Records from a collection
_ _ _ _ _

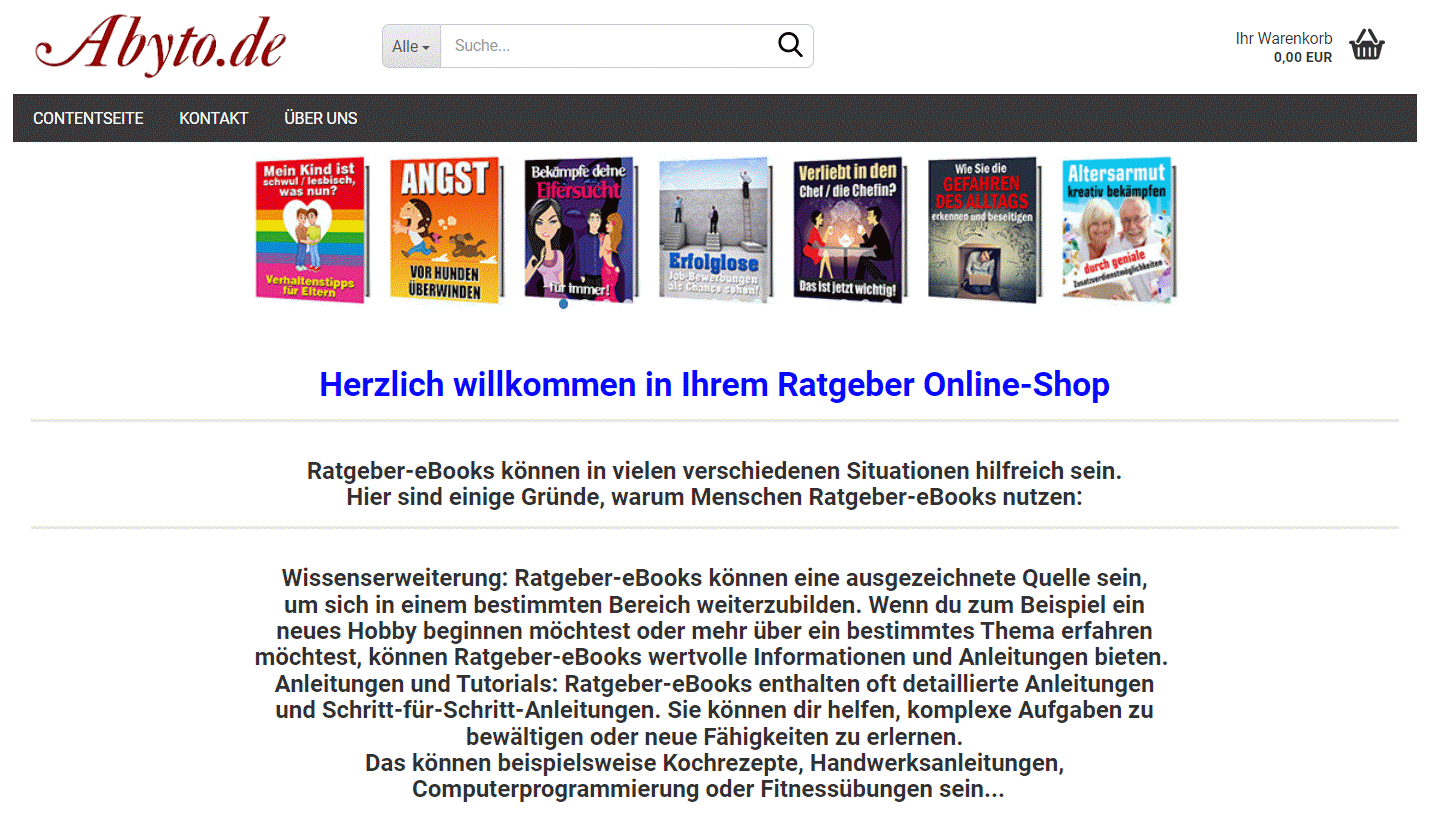Open the 'Angst vor Hunden überwinden' book cover
The width and height of the screenshot is (1432, 817).
click(x=444, y=230)
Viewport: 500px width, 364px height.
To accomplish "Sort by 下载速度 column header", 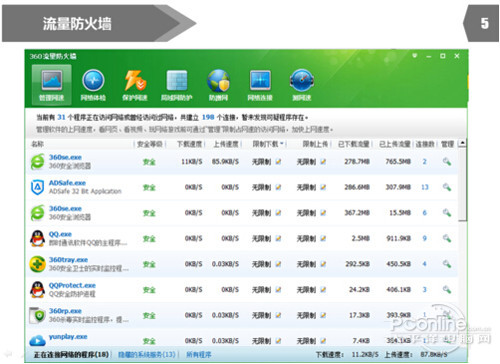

_ _ _ _ _

** WHAT YOU SHOULD DO **
I would like you to retype exactly the lines running from the one containing "Viewport: 500px width, 364px height." to the last line of the entries, both included, leaving all pictures out.

** EXPECTED ANSWER **
Viewport: 500px width, 364px height.
To accomplish "Sort by 下载速度 column header", 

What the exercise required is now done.